→ Task instructions
Transcribe each entry so that it matches the original exactly.

→ Data supplied
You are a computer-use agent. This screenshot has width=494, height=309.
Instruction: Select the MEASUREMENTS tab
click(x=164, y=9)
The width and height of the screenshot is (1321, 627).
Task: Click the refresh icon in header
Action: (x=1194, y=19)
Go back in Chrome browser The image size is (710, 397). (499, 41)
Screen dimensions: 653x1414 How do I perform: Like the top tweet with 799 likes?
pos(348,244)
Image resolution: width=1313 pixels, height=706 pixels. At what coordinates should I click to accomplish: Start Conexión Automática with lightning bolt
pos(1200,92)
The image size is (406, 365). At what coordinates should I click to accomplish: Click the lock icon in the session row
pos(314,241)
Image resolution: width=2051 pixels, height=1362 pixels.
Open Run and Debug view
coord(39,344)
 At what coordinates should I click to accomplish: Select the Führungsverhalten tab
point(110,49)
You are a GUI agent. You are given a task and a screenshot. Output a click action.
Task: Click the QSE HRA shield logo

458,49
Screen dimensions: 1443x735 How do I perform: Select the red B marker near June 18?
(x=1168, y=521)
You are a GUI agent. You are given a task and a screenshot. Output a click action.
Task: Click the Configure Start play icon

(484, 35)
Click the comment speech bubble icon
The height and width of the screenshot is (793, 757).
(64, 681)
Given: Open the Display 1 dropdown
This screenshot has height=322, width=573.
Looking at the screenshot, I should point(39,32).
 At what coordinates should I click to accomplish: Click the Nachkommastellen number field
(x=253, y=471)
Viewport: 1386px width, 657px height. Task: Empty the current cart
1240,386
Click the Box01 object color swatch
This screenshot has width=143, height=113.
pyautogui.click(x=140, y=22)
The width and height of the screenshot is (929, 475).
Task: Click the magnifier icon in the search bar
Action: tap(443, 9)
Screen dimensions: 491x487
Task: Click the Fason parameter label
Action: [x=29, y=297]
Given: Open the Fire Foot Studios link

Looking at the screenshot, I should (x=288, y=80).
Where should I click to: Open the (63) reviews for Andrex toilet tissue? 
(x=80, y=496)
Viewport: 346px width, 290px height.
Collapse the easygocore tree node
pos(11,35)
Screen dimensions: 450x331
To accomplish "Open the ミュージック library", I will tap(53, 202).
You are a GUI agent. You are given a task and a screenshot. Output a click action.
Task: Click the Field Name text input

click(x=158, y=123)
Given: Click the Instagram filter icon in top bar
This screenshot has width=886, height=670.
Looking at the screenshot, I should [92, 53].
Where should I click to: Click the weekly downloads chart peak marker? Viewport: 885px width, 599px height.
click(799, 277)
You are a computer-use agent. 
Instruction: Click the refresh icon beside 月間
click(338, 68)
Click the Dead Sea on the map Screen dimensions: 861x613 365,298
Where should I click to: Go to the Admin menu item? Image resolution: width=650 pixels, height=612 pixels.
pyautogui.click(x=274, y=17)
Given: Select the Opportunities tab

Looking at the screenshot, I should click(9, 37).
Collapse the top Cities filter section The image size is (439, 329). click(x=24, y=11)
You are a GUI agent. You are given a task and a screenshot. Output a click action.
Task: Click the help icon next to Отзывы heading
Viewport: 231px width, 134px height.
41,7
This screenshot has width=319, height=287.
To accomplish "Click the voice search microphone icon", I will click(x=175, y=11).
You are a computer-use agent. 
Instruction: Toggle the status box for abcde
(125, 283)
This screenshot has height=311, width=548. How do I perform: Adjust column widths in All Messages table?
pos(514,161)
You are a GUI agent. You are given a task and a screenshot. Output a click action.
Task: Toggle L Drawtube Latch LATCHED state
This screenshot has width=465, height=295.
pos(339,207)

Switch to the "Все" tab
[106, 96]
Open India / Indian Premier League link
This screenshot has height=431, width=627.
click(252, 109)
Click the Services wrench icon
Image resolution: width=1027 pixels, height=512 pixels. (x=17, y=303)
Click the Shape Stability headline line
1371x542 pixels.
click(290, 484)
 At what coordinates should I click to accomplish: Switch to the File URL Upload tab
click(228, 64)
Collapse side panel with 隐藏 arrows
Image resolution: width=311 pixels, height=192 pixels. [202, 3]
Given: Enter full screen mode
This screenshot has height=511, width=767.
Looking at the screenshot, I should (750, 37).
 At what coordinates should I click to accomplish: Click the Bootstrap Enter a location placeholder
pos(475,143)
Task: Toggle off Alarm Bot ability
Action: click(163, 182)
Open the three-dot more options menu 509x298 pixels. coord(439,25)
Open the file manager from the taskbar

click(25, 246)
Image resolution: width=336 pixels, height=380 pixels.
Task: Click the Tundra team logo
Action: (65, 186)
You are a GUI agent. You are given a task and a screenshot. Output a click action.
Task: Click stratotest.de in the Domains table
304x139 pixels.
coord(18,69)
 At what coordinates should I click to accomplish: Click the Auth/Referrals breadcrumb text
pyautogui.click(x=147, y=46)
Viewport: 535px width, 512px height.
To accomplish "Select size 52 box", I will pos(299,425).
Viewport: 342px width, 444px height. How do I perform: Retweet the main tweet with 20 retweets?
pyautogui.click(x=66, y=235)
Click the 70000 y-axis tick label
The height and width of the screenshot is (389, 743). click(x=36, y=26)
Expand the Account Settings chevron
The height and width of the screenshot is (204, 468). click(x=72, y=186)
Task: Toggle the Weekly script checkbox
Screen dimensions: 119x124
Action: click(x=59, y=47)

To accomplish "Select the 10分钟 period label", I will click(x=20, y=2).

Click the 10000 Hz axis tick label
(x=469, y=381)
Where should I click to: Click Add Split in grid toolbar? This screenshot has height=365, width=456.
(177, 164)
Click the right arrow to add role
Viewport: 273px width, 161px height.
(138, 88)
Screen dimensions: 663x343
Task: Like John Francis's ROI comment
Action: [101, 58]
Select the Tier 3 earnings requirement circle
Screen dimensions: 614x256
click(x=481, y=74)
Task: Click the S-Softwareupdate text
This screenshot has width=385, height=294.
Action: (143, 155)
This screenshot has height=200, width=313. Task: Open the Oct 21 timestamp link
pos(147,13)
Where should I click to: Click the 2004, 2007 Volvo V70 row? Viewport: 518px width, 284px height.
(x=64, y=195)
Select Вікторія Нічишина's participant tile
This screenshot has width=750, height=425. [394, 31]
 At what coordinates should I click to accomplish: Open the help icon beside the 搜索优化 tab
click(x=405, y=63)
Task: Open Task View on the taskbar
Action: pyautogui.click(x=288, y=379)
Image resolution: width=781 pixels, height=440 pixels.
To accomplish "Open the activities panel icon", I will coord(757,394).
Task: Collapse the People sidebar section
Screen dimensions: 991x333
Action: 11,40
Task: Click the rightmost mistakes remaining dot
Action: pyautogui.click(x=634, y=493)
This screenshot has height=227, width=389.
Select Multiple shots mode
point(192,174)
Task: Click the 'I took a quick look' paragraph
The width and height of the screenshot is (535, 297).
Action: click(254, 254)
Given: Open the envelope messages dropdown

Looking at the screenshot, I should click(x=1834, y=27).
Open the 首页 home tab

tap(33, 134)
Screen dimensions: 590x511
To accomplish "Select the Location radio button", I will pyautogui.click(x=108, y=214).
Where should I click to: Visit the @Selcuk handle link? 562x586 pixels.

→ Reply to the task
You are a computer-use agent. This screenshot has width=494, height=309.
Instruction: Select the MEASUREMENTS tab
click(x=164, y=9)
The width and height of the screenshot is (1321, 627).
Task: Click the refresh icon in header
Action: (x=1194, y=19)
Go back in Chrome browser The image size is (710, 397). (499, 41)
Screen dimensions: 653x1414 How do I perform: Like the top tweet with 799 likes?
pos(348,244)
Image resolution: width=1313 pixels, height=706 pixels. At what coordinates should I click to accomplish: Start Conexión Automática with lightning bolt
pos(1200,92)
The image size is (406, 365). At what coordinates should I click to accomplish: Click the lock icon in the session row
pos(314,241)
Image resolution: width=2051 pixels, height=1362 pixels.
Open Run and Debug view
coord(39,344)
 At what coordinates should I click to accomplish: Select the Führungsverhalten tab
point(110,49)
You are a GUI agent. You are given a task and a screenshot. Output a click action.
Task: Click the QSE HRA shield logo

458,49
Screen dimensions: 1443x735 How do I perform: Select the red B marker near June 18?
(x=1168, y=521)
You are a GUI agent. You are given a task and a screenshot. Output a click action.
Task: Click the Configure Start play icon

(484, 35)
Click the comment speech bubble icon
The height and width of the screenshot is (793, 757).
(64, 681)
Given: Open the Display 1 dropdown
This screenshot has height=322, width=573.
Looking at the screenshot, I should point(39,32).
 At what coordinates should I click to accomplish: Click the Nachkommastellen number field
(x=253, y=471)
Viewport: 1386px width, 657px height. Task: Empty the current cart
1240,386
Click the Box01 object color swatch
This screenshot has width=143, height=113.
pyautogui.click(x=140, y=22)
The width and height of the screenshot is (929, 475).
Task: Click the magnifier icon in the search bar
Action: tap(443, 9)
Screen dimensions: 491x487
Task: Click the Fason parameter label
Action: [x=29, y=297]
Given: Open the Fire Foot Studios link

Looking at the screenshot, I should (x=288, y=80).
Where should I click to: Open the (63) reviews for Andrex toilet tissue? 
(x=80, y=496)
Viewport: 346px width, 290px height.
Collapse the easygocore tree node
pos(11,35)
Screen dimensions: 450x331
To accomplish "Open the ミュージック library", I will tap(53, 202).
You are a GUI agent. You are given a task and a screenshot. Output a click action.
Task: Click the Field Name text input

click(x=158, y=123)
Given: Click the Instagram filter icon in top bar
This screenshot has width=886, height=670.
Looking at the screenshot, I should [92, 53].
Where should I click to: Click the weekly downloads chart peak marker? Viewport: 885px width, 599px height.
click(799, 277)
You are a computer-use agent. 
Instruction: Click the refresh icon beside 月間
click(338, 68)
Click the Dead Sea on the map Screen dimensions: 861x613 365,298
Where should I click to: Go to the Admin menu item? Image resolution: width=650 pixels, height=612 pixels.
pyautogui.click(x=274, y=17)
Given: Select the Opportunities tab

Looking at the screenshot, I should click(9, 37).
Collapse the top Cities filter section The image size is (439, 329). click(x=24, y=11)
You are a GUI agent. You are given a task and a screenshot. Output a click action.
Task: Click the help icon next to Отзывы heading
Viewport: 231px width, 134px height.
41,7
This screenshot has width=319, height=287.
To accomplish "Click the voice search microphone icon", I will click(x=175, y=11).
You are a computer-use agent. 
Instruction: Toggle the status box for abcde
(125, 283)
This screenshot has height=311, width=548. How do I perform: Adjust column widths in All Messages table?
pos(514,161)
You are a GUI agent. You are given a task and a screenshot. Output a click action.
Task: Toggle L Drawtube Latch LATCHED state
This screenshot has width=465, height=295.
pos(339,207)

Switch to the "Все" tab
[106, 96]
Open India / Indian Premier League link
This screenshot has height=431, width=627.
click(252, 109)
Click the Services wrench icon
Image resolution: width=1027 pixels, height=512 pixels. (x=17, y=303)
Click the Shape Stability headline line
1371x542 pixels.
click(290, 484)
 At what coordinates should I click to accomplish: Switch to the File URL Upload tab
click(228, 64)
Collapse side panel with 隐藏 arrows
Image resolution: width=311 pixels, height=192 pixels. [202, 3]
Given: Enter full screen mode
This screenshot has height=511, width=767.
Looking at the screenshot, I should (750, 37).
 At what coordinates should I click to accomplish: Click the Bootstrap Enter a location placeholder
pos(475,143)
Task: Toggle off Alarm Bot ability
Action: click(163, 182)
Open the three-dot more options menu 509x298 pixels. coord(439,25)
Open the file manager from the taskbar

click(25, 246)
Image resolution: width=336 pixels, height=380 pixels.
Task: Click the Tundra team logo
Action: (65, 186)
You are a GUI agent. You are given a task and a screenshot. Output a click action.
Task: Click stratotest.de in the Domains table
304x139 pixels.
coord(18,69)
 At what coordinates should I click to accomplish: Click the Auth/Referrals breadcrumb text
pyautogui.click(x=147, y=46)
Viewport: 535px width, 512px height.
To accomplish "Select size 52 box", I will pos(299,425).
Viewport: 342px width, 444px height. How do I perform: Retweet the main tweet with 20 retweets?
pyautogui.click(x=66, y=235)
Click the 70000 y-axis tick label
The height and width of the screenshot is (389, 743). click(x=36, y=26)
Expand the Account Settings chevron
The height and width of the screenshot is (204, 468). click(x=72, y=186)
Task: Toggle the Weekly script checkbox
Screen dimensions: 119x124
Action: click(x=59, y=47)

To accomplish "Select the 10分钟 period label", I will click(x=20, y=2).

Click the 10000 Hz axis tick label
(x=469, y=381)
Where should I click to: Click Add Split in grid toolbar? This screenshot has height=365, width=456.
(177, 164)
Click the right arrow to add role
Viewport: 273px width, 161px height.
(138, 88)
Screen dimensions: 663x343
Task: Like John Francis's ROI comment
Action: [101, 58]
Select the Tier 3 earnings requirement circle
Screen dimensions: 614x256
click(x=481, y=74)
Task: Click the S-Softwareupdate text
This screenshot has width=385, height=294.
Action: (143, 155)
This screenshot has height=200, width=313. Task: Open the Oct 21 timestamp link
pos(147,13)
Where should I click to: Click the 2004, 2007 Volvo V70 row? Viewport: 518px width, 284px height.
(x=64, y=195)
Select Вікторія Нічишина's participant tile
This screenshot has width=750, height=425. [394, 31]
 At what coordinates should I click to accomplish: Open the help icon beside the 搜索优化 tab
click(x=405, y=63)
Task: Open Task View on the taskbar
Action: pyautogui.click(x=288, y=379)
Image resolution: width=781 pixels, height=440 pixels.
To accomplish "Open the activities panel icon", I will coord(757,394).
Task: Collapse the People sidebar section
Screen dimensions: 991x333
Action: 11,40
Task: Click the rightmost mistakes remaining dot
Action: pyautogui.click(x=634, y=493)
This screenshot has height=227, width=389.
Select Multiple shots mode
point(192,174)
Task: Click the 'I took a quick look' paragraph
The width and height of the screenshot is (535, 297).
Action: click(254, 254)
Given: Open the envelope messages dropdown

Looking at the screenshot, I should click(x=1834, y=27).
Open the 首页 home tab

tap(33, 134)
Screen dimensions: 590x511
To accomplish "Select the Location radio button", I will pyautogui.click(x=108, y=214).
Where should I click to: Visit the @Selcuk handle link? 562x586 pixels.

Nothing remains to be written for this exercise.